Hill runs are probably the most intensive variant of all the fast forms of training. They are highly efficient, but also extremely taxing. As a result: there is a very fine line between getting into top form and over-training. It is therefore necessary to take a couple of key points into consideration if you want to integrate hills runs into your training.

Short hill runs

The classic hill runs are short, and each repetition takes around a maximum of up to two minutes. During intensive hill runs, you train your strength, strength endurance, speed, and above all, lactate threshold. Short hill runs are suitable for runners aiming to compete in shorter race distances (middle-distance track runners), but also for road, cross-country, and mountain runners. The following should be kept mind:

  • The intensity is high and lies in the aerobic/anaerobic transition zone.
  • A load duration of 30 to 60 seconds involves 8 to 12 repetitions, whereas longer loads require correspondingly fewer. Keep all repetitions the same length.
  • Take jog breaks in between. It’s best if you jog back along the same route at a very comfortable pace. For a load of approximately one minute, the break should thus automatically last 90 seconds to two minutes.
  • For shorter loads you can check the appropriate intensity with a heart rate monitor.
  • The first repetitions should not be done too quickly to ensure you can maintain the pace to the last run.
  • Alternatively: 3 sets of 3 to 4 × 45 seconds with a leisurely 10-minute continuous run between the blocks.

Long hill runs

Long hill runs are specifically tailored to the needs of long-distance and marathon runners, as well as adventure and mountain runners. Longer hill runs primarily train your strength endurance. For mountain runners in particular, the runs are much the same as doing competition-specific training in the zone just below the individual anaerobic threshold. Long hill runs are thus somewhat less intensive than short ones. The following should be kept mind:

  • Do fewer repetitions but increase the loads from 5 to 10 minutes. Hills runs of 15 minutes are also possible.
  • After a load of 10 minutes, the jog break back to the starting point will be relatively long. When doing 3 repetitions, it is therefore advisable to look for a sufficiently long ascent and only jog part of the way back (around 5 minutes). 

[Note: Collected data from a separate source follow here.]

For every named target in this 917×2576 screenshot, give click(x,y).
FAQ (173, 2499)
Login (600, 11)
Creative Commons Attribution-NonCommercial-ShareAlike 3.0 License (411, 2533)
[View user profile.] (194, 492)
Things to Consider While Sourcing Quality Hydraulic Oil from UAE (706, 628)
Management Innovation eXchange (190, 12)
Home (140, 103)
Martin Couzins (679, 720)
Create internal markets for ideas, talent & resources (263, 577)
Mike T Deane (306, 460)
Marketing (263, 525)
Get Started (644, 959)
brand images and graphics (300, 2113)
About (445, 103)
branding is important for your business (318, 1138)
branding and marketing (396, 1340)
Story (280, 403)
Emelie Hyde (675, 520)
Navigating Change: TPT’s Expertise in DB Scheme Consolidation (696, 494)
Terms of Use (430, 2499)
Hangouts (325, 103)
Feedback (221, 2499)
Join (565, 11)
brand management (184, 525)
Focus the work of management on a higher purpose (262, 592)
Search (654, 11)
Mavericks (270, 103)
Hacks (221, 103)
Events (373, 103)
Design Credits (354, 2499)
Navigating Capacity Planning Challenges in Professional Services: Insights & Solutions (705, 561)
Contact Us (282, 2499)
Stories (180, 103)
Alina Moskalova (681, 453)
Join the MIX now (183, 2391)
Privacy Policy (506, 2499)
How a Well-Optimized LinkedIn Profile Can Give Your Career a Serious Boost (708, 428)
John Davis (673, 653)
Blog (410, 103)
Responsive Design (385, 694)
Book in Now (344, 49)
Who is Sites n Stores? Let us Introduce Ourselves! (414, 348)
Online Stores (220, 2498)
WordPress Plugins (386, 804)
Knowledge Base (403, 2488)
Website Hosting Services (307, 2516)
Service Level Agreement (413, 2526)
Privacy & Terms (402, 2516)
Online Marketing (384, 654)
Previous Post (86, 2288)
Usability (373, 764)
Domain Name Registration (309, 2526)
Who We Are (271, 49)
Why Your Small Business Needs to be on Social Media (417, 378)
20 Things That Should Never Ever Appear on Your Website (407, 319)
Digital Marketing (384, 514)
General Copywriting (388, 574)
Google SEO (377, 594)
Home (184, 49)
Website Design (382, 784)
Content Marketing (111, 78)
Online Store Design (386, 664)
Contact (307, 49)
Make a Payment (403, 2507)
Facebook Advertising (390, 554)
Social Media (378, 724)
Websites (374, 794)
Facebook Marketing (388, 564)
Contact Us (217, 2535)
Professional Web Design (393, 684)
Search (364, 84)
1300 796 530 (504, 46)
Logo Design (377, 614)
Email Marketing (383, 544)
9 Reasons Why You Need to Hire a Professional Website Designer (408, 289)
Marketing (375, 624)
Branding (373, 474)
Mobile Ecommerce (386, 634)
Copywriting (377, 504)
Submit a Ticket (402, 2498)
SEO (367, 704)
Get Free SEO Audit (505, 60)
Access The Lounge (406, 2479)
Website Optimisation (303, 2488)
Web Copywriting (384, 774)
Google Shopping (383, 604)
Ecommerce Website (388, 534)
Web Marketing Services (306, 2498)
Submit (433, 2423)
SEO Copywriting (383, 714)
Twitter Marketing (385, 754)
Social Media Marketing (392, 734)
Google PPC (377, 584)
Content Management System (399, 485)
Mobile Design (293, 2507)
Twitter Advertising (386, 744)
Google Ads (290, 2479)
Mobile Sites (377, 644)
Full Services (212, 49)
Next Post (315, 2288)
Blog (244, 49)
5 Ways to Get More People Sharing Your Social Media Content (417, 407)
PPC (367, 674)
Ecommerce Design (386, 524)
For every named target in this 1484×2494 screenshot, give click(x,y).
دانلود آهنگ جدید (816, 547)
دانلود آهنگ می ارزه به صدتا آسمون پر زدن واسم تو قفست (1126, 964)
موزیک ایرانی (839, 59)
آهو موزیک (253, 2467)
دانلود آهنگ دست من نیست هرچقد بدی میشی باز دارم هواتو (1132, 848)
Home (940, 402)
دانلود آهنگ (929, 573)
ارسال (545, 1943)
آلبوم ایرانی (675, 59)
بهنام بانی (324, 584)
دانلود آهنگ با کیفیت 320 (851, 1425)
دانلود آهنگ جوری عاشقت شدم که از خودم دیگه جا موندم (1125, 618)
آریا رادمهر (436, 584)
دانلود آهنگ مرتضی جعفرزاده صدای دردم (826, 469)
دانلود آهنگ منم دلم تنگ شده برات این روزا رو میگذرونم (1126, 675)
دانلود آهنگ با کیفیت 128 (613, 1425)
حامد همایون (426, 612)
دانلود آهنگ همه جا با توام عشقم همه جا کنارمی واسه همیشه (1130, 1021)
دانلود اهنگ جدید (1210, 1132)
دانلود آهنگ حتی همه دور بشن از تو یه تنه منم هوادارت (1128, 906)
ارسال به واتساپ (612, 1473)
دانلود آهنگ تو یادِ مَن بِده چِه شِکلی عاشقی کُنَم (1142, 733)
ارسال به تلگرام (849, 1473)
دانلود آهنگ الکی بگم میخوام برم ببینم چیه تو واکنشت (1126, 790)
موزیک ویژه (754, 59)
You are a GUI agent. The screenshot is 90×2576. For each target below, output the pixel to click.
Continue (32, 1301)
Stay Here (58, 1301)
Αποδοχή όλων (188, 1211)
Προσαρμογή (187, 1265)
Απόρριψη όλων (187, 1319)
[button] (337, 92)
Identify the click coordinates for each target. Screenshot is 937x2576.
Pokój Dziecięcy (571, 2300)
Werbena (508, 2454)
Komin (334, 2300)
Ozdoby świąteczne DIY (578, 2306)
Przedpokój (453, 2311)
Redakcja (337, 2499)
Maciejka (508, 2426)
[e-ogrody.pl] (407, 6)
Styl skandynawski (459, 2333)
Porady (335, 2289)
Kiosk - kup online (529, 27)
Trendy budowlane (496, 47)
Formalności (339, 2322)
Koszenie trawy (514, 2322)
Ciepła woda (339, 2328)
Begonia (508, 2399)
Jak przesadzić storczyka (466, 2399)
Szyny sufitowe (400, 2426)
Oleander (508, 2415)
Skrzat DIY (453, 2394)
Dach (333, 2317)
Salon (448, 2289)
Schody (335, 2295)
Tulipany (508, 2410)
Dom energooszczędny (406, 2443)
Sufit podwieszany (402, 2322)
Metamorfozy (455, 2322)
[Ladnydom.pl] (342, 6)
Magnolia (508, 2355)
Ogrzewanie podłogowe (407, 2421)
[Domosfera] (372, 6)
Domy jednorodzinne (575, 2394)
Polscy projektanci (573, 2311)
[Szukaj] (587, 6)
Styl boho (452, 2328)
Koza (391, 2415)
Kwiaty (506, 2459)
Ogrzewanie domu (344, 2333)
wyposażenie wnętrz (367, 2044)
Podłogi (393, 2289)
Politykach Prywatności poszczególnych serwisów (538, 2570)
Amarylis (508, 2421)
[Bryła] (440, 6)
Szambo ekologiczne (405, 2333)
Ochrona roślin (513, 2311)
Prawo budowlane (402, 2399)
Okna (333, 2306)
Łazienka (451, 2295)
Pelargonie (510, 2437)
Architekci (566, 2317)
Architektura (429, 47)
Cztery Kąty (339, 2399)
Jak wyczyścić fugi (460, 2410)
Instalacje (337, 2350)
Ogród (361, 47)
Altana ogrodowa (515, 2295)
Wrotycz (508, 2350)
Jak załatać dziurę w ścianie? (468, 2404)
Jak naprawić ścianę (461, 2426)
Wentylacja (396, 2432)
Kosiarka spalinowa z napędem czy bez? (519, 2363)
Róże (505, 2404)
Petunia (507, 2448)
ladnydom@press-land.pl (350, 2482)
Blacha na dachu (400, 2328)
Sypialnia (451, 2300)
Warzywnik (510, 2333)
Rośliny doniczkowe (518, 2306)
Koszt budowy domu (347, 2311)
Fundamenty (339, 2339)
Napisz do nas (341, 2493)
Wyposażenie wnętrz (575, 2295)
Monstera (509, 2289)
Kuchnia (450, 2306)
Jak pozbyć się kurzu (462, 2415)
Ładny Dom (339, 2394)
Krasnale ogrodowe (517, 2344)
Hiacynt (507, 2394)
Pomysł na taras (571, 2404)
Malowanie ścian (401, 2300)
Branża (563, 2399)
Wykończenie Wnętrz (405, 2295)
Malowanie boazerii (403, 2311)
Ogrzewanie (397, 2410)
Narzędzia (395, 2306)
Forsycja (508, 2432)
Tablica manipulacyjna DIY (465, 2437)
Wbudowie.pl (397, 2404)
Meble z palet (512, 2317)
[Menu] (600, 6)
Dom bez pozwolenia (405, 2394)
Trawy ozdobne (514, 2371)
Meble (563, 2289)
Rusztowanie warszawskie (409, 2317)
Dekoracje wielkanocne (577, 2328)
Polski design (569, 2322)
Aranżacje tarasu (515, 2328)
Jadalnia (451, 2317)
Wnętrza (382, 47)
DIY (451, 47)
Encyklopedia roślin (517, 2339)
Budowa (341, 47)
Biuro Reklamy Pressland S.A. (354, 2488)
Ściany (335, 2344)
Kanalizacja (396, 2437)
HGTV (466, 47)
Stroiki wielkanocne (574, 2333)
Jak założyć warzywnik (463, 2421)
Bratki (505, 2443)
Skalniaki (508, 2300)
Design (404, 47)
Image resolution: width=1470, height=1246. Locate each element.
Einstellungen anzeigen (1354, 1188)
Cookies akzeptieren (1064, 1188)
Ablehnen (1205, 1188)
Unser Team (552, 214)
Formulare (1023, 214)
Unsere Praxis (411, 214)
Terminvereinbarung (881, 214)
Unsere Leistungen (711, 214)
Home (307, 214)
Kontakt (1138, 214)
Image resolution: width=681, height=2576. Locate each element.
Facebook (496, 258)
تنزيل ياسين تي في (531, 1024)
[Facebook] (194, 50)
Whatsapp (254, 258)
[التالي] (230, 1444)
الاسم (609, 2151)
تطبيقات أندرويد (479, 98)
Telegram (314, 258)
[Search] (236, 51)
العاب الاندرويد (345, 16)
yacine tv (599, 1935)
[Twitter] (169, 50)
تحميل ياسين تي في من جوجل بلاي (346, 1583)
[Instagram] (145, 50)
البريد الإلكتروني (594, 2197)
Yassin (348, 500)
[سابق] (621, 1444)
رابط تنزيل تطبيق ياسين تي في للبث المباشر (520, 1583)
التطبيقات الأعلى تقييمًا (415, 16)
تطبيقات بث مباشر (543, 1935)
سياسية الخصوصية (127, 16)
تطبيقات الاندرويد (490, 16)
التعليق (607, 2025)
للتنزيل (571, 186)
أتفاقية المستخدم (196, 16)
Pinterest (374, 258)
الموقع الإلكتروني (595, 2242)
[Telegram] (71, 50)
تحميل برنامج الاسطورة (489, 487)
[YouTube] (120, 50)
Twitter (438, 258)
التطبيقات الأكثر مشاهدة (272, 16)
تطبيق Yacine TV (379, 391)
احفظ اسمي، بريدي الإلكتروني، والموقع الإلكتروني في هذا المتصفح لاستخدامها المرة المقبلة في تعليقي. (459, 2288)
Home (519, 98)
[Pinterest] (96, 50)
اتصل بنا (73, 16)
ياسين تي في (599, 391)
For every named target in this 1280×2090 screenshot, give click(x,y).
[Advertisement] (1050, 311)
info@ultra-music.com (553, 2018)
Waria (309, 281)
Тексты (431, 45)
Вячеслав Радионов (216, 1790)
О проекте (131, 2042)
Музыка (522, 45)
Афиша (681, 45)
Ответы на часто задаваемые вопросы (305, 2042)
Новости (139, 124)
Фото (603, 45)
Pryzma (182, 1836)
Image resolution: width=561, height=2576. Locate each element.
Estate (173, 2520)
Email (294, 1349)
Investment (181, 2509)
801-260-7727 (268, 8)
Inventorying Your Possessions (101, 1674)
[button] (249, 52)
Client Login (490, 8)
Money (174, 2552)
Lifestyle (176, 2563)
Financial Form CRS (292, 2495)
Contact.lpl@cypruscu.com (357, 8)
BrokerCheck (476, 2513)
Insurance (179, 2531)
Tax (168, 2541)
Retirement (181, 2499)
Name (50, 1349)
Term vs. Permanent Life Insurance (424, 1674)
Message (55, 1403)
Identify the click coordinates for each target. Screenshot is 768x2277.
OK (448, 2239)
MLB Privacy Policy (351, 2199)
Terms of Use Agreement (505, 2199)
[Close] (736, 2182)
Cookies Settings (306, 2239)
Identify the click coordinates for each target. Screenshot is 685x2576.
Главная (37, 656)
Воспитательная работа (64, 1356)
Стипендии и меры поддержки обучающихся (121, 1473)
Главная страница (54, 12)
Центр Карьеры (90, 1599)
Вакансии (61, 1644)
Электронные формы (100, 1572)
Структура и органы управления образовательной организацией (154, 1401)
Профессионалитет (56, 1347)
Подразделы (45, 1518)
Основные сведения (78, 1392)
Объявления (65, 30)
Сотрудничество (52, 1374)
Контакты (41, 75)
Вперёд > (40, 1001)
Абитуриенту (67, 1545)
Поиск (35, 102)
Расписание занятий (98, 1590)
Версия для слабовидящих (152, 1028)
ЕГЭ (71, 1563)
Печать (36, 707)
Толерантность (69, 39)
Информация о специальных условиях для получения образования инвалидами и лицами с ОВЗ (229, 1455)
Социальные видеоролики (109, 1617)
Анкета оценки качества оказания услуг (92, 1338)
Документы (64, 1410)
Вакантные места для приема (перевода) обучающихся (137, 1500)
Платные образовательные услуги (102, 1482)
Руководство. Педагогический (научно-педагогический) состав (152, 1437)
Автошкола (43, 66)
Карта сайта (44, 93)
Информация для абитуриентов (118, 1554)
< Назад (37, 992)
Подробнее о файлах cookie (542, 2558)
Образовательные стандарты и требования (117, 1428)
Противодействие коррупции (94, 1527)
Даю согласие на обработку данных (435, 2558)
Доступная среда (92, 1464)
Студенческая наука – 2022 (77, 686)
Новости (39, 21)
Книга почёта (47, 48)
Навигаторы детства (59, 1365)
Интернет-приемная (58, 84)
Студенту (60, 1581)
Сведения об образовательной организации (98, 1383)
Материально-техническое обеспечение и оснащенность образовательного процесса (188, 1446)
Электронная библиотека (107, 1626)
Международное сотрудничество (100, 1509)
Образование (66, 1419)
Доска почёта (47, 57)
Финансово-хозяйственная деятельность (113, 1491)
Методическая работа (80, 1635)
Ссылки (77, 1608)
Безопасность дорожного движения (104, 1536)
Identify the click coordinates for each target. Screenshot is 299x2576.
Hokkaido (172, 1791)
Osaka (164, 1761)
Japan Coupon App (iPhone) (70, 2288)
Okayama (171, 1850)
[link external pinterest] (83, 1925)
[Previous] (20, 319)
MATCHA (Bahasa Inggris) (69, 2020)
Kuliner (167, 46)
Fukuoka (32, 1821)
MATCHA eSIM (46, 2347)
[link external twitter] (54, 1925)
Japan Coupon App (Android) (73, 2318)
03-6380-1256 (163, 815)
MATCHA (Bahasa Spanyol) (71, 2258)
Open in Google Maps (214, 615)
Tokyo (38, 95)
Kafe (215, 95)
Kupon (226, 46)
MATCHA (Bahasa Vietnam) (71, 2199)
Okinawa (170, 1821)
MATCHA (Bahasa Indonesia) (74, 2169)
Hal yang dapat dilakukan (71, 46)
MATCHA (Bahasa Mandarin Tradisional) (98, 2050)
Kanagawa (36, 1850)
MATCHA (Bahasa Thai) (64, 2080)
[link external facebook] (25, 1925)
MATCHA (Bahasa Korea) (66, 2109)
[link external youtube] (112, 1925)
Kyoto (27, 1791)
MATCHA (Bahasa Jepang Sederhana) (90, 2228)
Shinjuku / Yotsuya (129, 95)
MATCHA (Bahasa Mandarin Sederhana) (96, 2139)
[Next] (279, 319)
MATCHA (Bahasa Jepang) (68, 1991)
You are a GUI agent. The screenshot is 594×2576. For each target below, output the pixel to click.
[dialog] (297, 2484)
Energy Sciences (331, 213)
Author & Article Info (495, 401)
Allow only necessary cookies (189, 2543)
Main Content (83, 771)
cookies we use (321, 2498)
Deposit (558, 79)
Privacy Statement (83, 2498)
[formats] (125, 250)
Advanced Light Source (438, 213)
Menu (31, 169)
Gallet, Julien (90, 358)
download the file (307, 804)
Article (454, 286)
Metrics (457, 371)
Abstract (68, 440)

The following generally applies to hill runs: pay attention to your leg and arm work and a good technique, even when lactic acid is building up in your arms and legs. Make sure your upper body is not leaning too far forward. By the way: there are various types of hills so make sure there is a certain degree of gradient to ensure the optimum effect is achieved. As a guideline, the gradient should lie between 17% and 27%. You will find numerous uphill street signs displaying the percentage gradient. For short hill runs, the gradient can be relatively steep, whereas for longer runs, it can be somewhat flatter.

 

 

 

The closer the competition, the shorter!

Since hill runs are highly strenuous forms of training, they need to be structured in a very specific way. While long hill runs are suitable during the preparatory period, shorter versions are best in the immediate run-up to a competition. The following rule applies: the closer the competition, the shorter the distance and the longer the break. Those who divide up their training periods into weeks of easy, light, medium and hard training should only plan to do hill runs during the medium and hard weeks.

Equally important: don’t forget recovery! As soon as you notice any signs of tightening in the calves or buttocks during your runs, immediately stop training. Hill runs particularly strain untrained muscles and muscle soreness is inevitable after the first hill run. It therefore makes sense to do an extensive warm-up run (15 to 20 minutes).

The most important tips for hill runs

  • Don’t start too quickly. If you find you are covering less distance during the last runs, then you were too quick at the beginning.
  • Select ground that is not too bumpy (risk of tripping).
  • The steeper the terrain, the more strength required.
  • Watch out for muscle soreness (do a good warm-up run, gradually increase the loads in doses).
  • Carefully jog downhill at a tempered pace during the breaks.
  • Never do hill runs if your muscles start tightening.
  • Don’t do them more than once a week.
  • Allow for sufficient recovery after the hill runs.